By DOUG WILSON
Herald-Whig Senior Writer
SPRINGFIELD, Ill. -- Pension reforms that promise to have Illinois retirement systems 100 percent funded by 2043 will be considered in a lame-duck House committee Monday.
"It's a lot to come together in two days, and right now it's definitely a work in progress," said Rep. Jil Tracy, R-Quincy.
Gov. Pat Quinn and House Minority Leader Tom Cross, R-Oswego, are backing the plan to freeze cost-of-living increases on all retirees until they reach age 67. Increases would then be applied only to the first $25,000 of a retiree's pension.
In addition, the bill sponsored by Rep. Elaine Nekritz, D-Northbrook, calls for most state employees to contribute an additional 2 percent of their salary toward pensions.

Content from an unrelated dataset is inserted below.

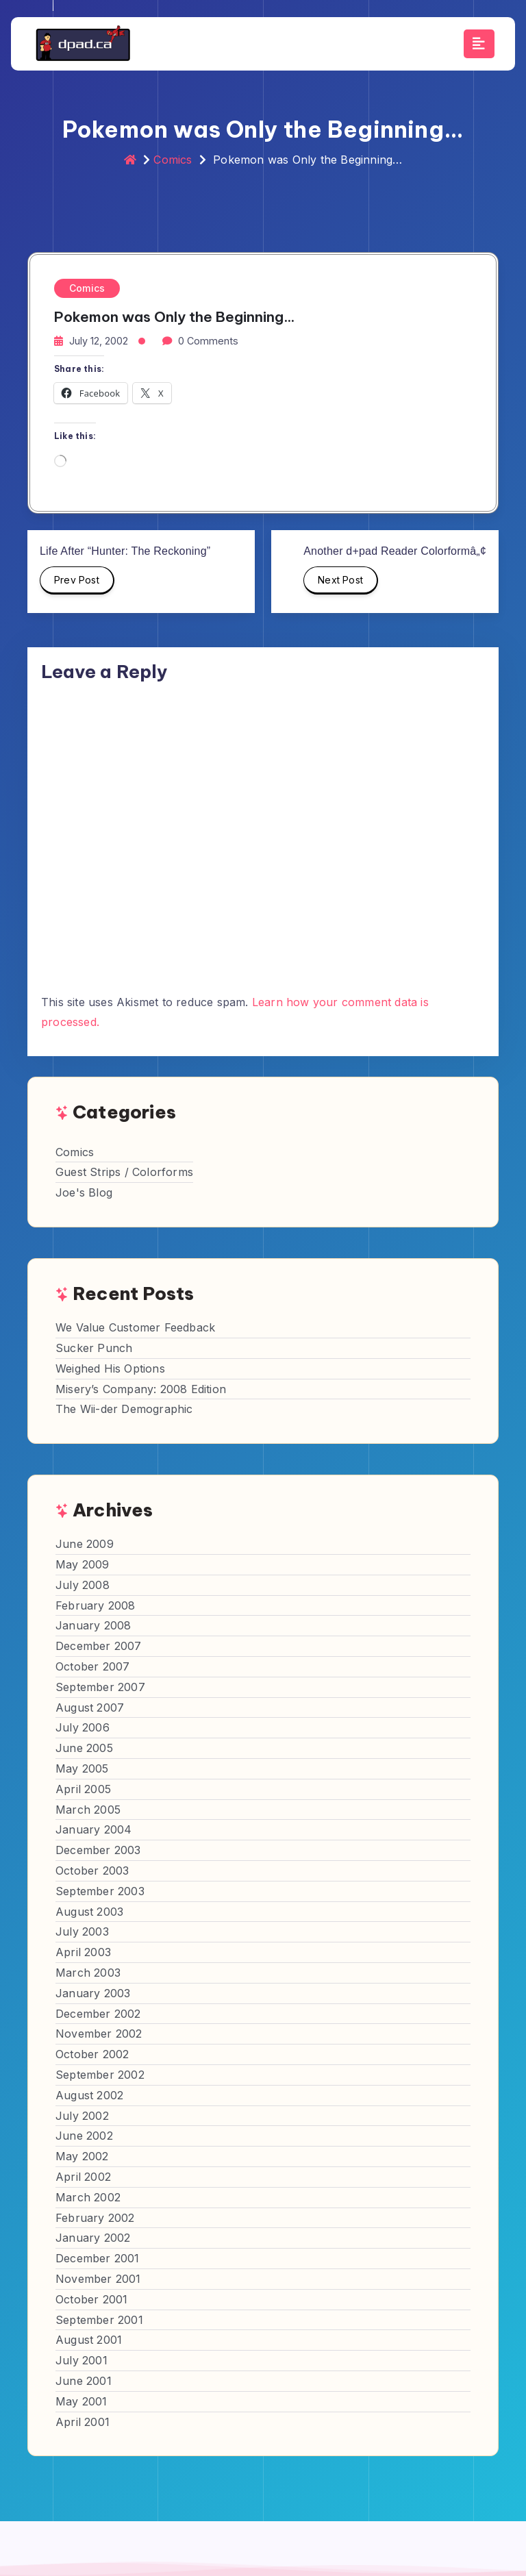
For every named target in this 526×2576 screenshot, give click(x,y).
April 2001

"We've been working together, we certainly want to get something moving," said Sara Wojcicki Jimenez, spokeswoman for Cross, R-Oswego. "But like anything, this is pretty huge magnitude. We've got to make sure that we have a good chance to take a look at it."
Nekritz believes her plan will get out of the Personnel and Pensions Committee that meets starting at noon. The path from there is less certain.
While Speaker Michael Madigan, D-Chicago, wants to see pension reforms passed, he has yet to publicly commit to Nekritz's bill. Senate President John Cullerton, D-Chicago, has called for previously passed Senate bills to be used as a basis for the pension fix.
Tracy said the effort to adjust funding in the worst-in-the-nation pension system is big enough it's hard to tell where opposition might arise.
"We've heard the mayor of Chicago wants the Chicago Public Schools in it. I don't know if that will help it or hurt it" in regards to votes from Chicago area legislators, Tracy said.
Nekritz said the issue has "consensus among the leaders of the House."
Quinn -- who had set a Wednesday deadline for pension legislation -- had been working with Nekritz on the bill, said Quinn's spokeswoman, Brooke Anderson.
"We're encouraged by the momentum to fix a problem that urgently needs to be fixed," she said.
Word of the tentative agreement emerged Sunday when the House reconvened for the final days of the current General Assembly, but made little headway on other issues, including an assault weapons ban.
The amended pension bill would require the state to fully fund its portion of pensions under threat of legal action by the pension accounts' administrators.
That a vital element for hundreds of thousands of workers and retirees who have been forced to pay their share over the years as they watched lawmakers skip payments that led to the huge shortfall.
Quinn says the deficit grows by $17 million a day. The piling debt has hurt the state's credit rating, limiting its ability to borrow. It also has eaten up more and more money for education and other public services.
Various plans for bumped-up contributions and less-generous benefits for current employees, raising the retirement age and reducing cost-of-living adjustments for retirees, have been floated in the past year. But the "cost shift" of the employer portion of teachers' pensions from the state to school districts has stymied attention.
Democratic Senate President John Cullerton said he wants lawmakers to pass a more modest alternative that the Senate adopted last spring. That proposal affects only a portion of the workers and retirees but would be a starting point for expansion, and Cullerton is concerned that more ambitious efforts could be unconstitutional.
The Associated Press provided information for this story.